Superoxide ion: An oxygen molecule (O) with an extra electron, capable of damaging the mitochondria, DNA, and other molecules.

Hydroxy radical: A very reactive molecule (OH) that has lost an oxygen molecule. This free radical can damage any molecule in close proximity and cannot be eliminated by enzymatic reaction.

Singlet oxygen: A free radical formed by your immune system which can cause oxidation of your LDL cholesterol.

Hydrogen peroxide: Chemically known as H202 Although not technically classified as a free radical, it easily converts to free radicals like OH.

Reactive Nitrogen Species (RNS): This is simply defined as nitric oxide (NO).

High levels of free radicals in the body can cause oxidative stress, a process that can trigger cell damage and cell death. To counter the effects of the production of free radicals, our bodies utilize antioxidants to neutralize the unstable, electrically charged molecules, by replacing the missing electrons. Because oxidative stress occurs when the number of free radicals greatly exceed the number of antioxidants, this imbalance is believed to play a pivotal role in diseases such as cancer, cardiovascular diseases, Alzheimer’s, and Parkinson’s.

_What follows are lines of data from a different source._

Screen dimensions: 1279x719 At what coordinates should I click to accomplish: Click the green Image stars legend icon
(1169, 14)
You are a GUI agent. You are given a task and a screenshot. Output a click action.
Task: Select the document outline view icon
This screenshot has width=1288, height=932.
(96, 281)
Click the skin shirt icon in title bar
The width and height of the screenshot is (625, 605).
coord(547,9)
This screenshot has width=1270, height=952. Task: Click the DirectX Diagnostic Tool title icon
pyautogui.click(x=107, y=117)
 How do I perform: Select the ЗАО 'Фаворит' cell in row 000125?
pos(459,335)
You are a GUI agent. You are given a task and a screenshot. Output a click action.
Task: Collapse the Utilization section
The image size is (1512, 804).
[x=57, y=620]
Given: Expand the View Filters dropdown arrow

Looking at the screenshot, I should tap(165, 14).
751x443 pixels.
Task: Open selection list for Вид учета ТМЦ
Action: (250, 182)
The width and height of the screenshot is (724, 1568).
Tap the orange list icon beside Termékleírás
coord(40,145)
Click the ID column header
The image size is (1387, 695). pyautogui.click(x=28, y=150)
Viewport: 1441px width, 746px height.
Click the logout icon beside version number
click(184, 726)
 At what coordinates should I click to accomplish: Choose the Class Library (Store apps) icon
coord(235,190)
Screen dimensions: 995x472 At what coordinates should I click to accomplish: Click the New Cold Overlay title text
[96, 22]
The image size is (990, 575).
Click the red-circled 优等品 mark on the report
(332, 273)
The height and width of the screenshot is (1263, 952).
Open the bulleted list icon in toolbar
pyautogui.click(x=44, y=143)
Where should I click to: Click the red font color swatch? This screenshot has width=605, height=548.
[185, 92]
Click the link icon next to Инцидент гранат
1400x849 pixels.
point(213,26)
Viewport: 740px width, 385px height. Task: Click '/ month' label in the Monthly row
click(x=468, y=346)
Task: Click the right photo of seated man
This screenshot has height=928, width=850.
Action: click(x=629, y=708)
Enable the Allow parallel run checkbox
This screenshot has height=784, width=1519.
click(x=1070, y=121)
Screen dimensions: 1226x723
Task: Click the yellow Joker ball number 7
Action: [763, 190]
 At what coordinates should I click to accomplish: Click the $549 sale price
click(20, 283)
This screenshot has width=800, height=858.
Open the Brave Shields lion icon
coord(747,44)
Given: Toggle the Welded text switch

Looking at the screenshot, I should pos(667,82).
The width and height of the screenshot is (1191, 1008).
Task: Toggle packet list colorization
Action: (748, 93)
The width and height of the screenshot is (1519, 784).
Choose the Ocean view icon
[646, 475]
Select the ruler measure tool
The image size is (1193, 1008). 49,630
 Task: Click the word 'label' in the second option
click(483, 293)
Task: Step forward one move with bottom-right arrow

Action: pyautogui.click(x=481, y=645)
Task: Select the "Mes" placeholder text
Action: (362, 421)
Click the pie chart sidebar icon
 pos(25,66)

Antioxidants are compounds that are found in foods, especially plant-based foods, that counteracts damage to your cells caused by free radicals.  These are compounds like Vitamins A, C, and E, resveratrol (found in grape skins), and lycopene (found in tomatoes), just to name a few.

Antioxidant molecules donate their electrons, amazingly, without becoming free radicals themselves. According to Dr. Richard A. Passwater, author of the book The Antioxidants, there are two types of antioxidants – Non-enzymatic antioxidants which work by interrupting free radical chain reactions, and Enzymatic antioxidants, which break down and remove free radicals.

One way to look at the effects of free radicals in the body is by looking at an apple. When you bite into an apple and then allow it to sit in your refrigerator for a short time, I’m sure you’ve noticed how the bitten part of the apple tends to turn brown. This process is called oxidation. As air is introduced to the apple, it begins to degrade the fruit. Essentially, this is what happens to your DNA, protein, fat, cell membranes when free radicals run rampant in your system.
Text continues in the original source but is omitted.